── Excerpted passage ──
Author: Dr Mary-Louise Penrith
Adapted from:

  1. Penrith, M.-L., Vosloo, W. & Mather, C., 2011, Classical swine fever (hog cholera): Review of aspects relevant to control. Transboundary and Emerging Diseases 58: 186 – 197
  2. Van Oirschot J. 2004 Hog cholera. In Coetzer J A W & Tustin R C (eds) Infectious Diseases of Livestock (2nd edn) Vol 2 Oxford University Press, Cape Town: 975 - 986


Classical swine fever (CSF), known in the Unites States of America as hog cholera, is an acute to chronic disease of pigs. In its acute form it presents as a highly lethal haemorrhagic fever that is indistinguishable from African swine fever (ASF). It is caused by a small, single-stranded enveloped RNA virus of the genus Pestivirus, family Flaviviridae, which is closely related to the viruses that cause bovine viral diarrhoea (BVD)/mucosal disease in cattle and border disease in sheep. Although both viruses can infect pigs, no clinical signs have been observed to develop, but BVD viral particles have been detected in pig faeces and infected pigs or pig manure could therefore be a source of infection for cattle. CSF is considered to be the most feared and important disease of pigs worldwide.
───
── Information shown ──
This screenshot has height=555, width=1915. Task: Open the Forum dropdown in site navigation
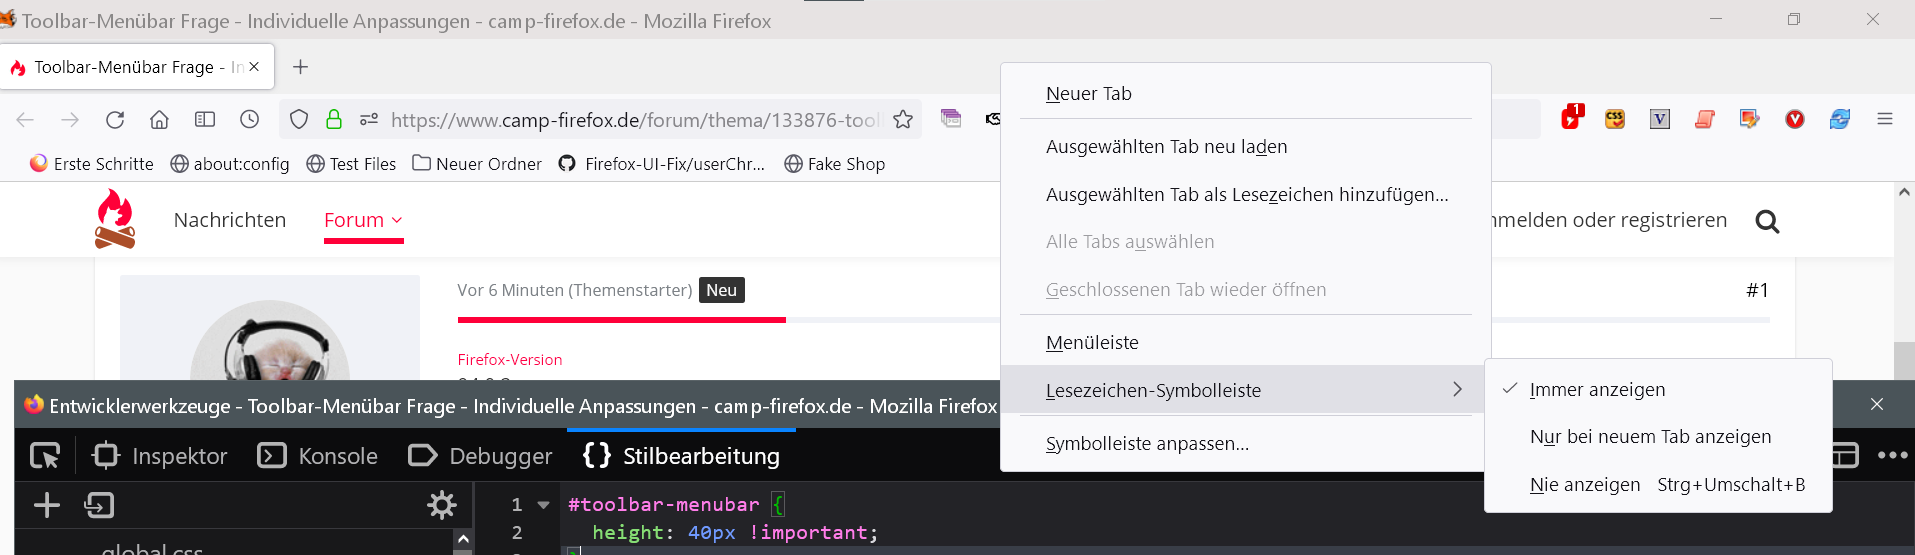coord(363,220)
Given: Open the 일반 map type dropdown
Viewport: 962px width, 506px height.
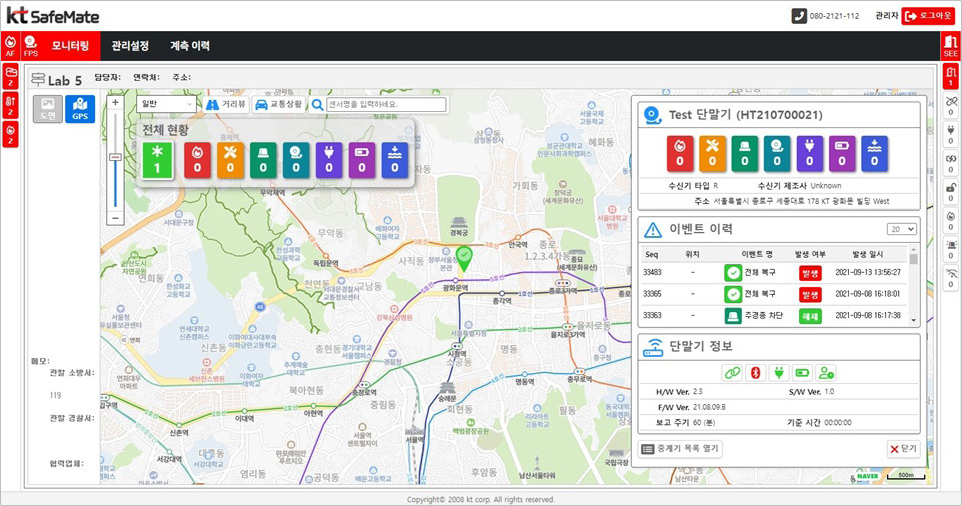Looking at the screenshot, I should tap(166, 104).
───
Task 1
Using the classical swine fever passage, decide whether each statement agrees with it, answering yes or no and quoting the words that settle it: (a) In its acute form, CSF can be told apart from African swine fever by how it presents. (b) The CSF virus belongs to the genus Pestivirus in the family Flaviviridae. (c) Pigs infected with the BVD virus have been seen to develop clinical signs.
Task 2
According to the classical swine fever passage, why could infected pigs or pig manure be a source of infection for cattle?
Task 3
Resume the classical swine fever passage after its final sentence, adding one paragraph in the same style.
None of the data above is needed here.

Response 1
(a) No: "indistinguishable from African swine fever (ASF)"
(b) Yes: "of the genus Pestivirus, family Flaviviridae"
(c) No: "no clinical signs have been observed to develop"

Response 2
BVD viral particles have been detected in pig faeces. For that reason, infected pigs or their manure could pass the infection to cattle.

Response 3
CSF was first reported from the USA in 1830 and soon became widespread throughout the American continent, Europe and Asia. It has been eradicated from North America and from Western Europe apart from some reservoirs in wild boars, but is still present in several South American countries and in much of Eastern Europe and Asia. Outbreaks were reported in South Africa in 1905 and eradication was only accomplished by 1918. CSF appears to be absent from continental Africa, but there is long-time endemic infection in Madagascar. Mauritius suffered outbreaks from 2000-2002, apparently due to an introduction from Madagascar, and outbreaks occurred in the Western and Eastern Cape provinces of South Africa from 2005 until 2007. At present CSF occurs concurrently with ASF only in Sardinia, Madagascar and Russia.